WORK TASK
Starting at the line that contains "You are a computer-use agent. Viewport: 1043px", set down each line exactly until the records end, keeping both ends and adding nothing.

== INPUT MATERIAL

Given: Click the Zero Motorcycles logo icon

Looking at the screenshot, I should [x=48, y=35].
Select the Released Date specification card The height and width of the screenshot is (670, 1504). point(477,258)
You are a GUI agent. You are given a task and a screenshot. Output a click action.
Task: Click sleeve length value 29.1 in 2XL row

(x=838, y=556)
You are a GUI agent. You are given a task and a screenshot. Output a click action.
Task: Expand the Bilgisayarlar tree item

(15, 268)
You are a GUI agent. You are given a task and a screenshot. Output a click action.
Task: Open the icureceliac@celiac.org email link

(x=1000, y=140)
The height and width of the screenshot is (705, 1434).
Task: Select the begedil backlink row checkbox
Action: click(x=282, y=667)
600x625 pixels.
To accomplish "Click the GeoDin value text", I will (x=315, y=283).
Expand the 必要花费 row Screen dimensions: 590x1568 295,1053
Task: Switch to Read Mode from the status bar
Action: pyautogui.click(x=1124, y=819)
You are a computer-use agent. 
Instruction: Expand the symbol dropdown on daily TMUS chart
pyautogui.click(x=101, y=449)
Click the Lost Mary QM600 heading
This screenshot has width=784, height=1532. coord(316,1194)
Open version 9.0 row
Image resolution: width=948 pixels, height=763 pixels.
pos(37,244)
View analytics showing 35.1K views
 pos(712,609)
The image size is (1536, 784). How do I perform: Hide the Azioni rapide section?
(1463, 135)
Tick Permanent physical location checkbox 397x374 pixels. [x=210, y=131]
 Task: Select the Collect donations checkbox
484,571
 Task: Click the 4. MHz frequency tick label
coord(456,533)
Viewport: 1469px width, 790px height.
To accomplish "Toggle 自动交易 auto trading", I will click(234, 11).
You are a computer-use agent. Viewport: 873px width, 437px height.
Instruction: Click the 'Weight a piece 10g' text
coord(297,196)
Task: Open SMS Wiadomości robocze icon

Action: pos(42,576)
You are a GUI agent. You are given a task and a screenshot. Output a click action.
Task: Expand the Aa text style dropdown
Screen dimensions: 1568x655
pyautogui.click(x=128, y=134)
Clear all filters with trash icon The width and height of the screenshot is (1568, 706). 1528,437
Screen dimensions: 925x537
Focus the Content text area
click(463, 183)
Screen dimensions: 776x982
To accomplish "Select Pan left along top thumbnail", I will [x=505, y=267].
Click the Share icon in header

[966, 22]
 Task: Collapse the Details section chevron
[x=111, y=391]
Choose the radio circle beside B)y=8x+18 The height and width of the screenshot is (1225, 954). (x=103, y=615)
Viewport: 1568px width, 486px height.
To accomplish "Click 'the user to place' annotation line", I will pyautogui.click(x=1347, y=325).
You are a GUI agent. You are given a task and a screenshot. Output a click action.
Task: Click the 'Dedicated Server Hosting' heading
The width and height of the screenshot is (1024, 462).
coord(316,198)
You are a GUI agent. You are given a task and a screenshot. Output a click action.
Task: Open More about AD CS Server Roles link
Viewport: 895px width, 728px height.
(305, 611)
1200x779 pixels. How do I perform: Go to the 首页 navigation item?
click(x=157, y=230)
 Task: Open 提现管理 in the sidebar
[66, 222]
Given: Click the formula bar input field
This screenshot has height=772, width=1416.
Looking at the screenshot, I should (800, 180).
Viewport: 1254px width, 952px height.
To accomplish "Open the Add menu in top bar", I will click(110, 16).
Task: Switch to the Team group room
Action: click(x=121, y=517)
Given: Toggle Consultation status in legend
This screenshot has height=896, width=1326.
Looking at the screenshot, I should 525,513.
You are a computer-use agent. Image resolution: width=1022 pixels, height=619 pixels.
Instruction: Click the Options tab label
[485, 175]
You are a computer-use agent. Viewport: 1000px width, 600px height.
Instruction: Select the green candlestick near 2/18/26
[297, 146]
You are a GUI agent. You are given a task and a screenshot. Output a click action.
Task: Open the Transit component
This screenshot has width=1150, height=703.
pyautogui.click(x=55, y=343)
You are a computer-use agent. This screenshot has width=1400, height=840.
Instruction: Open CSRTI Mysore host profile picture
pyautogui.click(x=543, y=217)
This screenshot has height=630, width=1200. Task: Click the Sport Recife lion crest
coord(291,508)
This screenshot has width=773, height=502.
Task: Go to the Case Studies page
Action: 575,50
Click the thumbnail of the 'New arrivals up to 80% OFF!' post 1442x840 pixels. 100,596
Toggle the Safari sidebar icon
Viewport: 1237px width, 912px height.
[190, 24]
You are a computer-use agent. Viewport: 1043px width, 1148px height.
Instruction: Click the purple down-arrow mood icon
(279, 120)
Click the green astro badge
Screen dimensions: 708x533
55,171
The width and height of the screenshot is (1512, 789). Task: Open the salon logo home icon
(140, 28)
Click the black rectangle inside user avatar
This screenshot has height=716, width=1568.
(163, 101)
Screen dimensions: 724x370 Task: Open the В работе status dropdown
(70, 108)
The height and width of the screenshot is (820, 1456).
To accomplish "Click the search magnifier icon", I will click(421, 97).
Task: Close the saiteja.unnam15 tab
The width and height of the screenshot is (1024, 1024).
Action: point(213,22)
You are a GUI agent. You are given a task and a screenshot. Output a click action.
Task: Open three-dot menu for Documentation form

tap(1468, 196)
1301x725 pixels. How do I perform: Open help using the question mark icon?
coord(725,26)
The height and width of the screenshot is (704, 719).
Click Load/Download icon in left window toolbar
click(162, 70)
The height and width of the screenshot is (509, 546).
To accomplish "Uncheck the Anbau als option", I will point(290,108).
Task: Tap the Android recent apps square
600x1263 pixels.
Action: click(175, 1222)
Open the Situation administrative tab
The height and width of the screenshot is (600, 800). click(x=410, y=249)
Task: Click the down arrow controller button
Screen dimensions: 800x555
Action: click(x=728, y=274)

====

SOLUTION TO THE EXERCISE
You are a computer-use agent. Viewport: 1043px width, 1148px height.
Instruction: Click the purple down-arrow mood icon
(279, 120)
Click the green astro badge
Screen dimensions: 708x533
55,171
The width and height of the screenshot is (1512, 789). Task: Open the salon logo home icon
(140, 28)
Click the black rectangle inside user avatar
This screenshot has height=716, width=1568.
(163, 101)
Screen dimensions: 724x370 Task: Open the В работе status dropdown
(70, 108)
The height and width of the screenshot is (820, 1456).
To accomplish "Click the search magnifier icon", I will click(421, 97).
Task: Close the saiteja.unnam15 tab
The width and height of the screenshot is (1024, 1024).
Action: point(213,22)
You are a GUI agent. You are given a task and a screenshot. Output a click action.
Task: Open three-dot menu for Documentation form

tap(1468, 196)
1301x725 pixels. How do I perform: Open help using the question mark icon?
coord(725,26)
The height and width of the screenshot is (704, 719).
Click Load/Download icon in left window toolbar
click(162, 70)
The height and width of the screenshot is (509, 546).
To accomplish "Uncheck the Anbau als option", I will point(290,108).
Task: Tap the Android recent apps square
600x1263 pixels.
Action: click(175, 1222)
Open the Situation administrative tab
The height and width of the screenshot is (600, 800). click(x=410, y=249)
Task: Click the down arrow controller button
Screen dimensions: 800x555
Action: click(x=728, y=274)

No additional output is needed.